▶ _EXERCISE BRIEF_:
Using the material that follows, output exactly the lines from the one containing "You are a computer-use" through the one containing "Instruction: Open the Discussions tab", with both ends kept.

▶ _INPUT DATA_:

------

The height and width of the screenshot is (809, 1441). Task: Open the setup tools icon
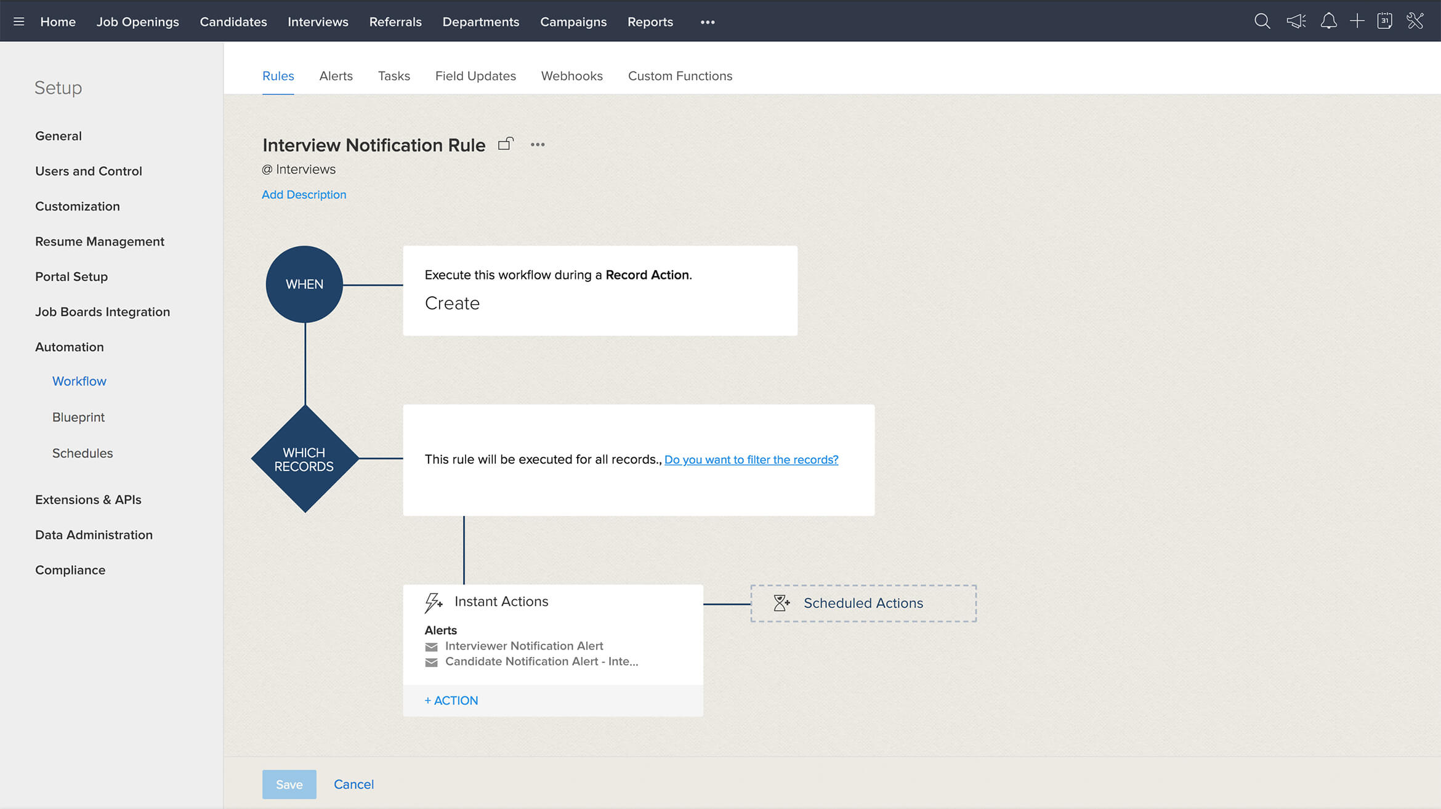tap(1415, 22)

------

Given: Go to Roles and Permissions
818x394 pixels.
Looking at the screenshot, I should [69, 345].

------

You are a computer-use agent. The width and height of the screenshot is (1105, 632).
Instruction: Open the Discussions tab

------

▶ _SOLUTION FOR THIS TASK_:
You are a computer-use agent. The width and height of the screenshot is (1105, 632).
Instruction: Open the Discussions tab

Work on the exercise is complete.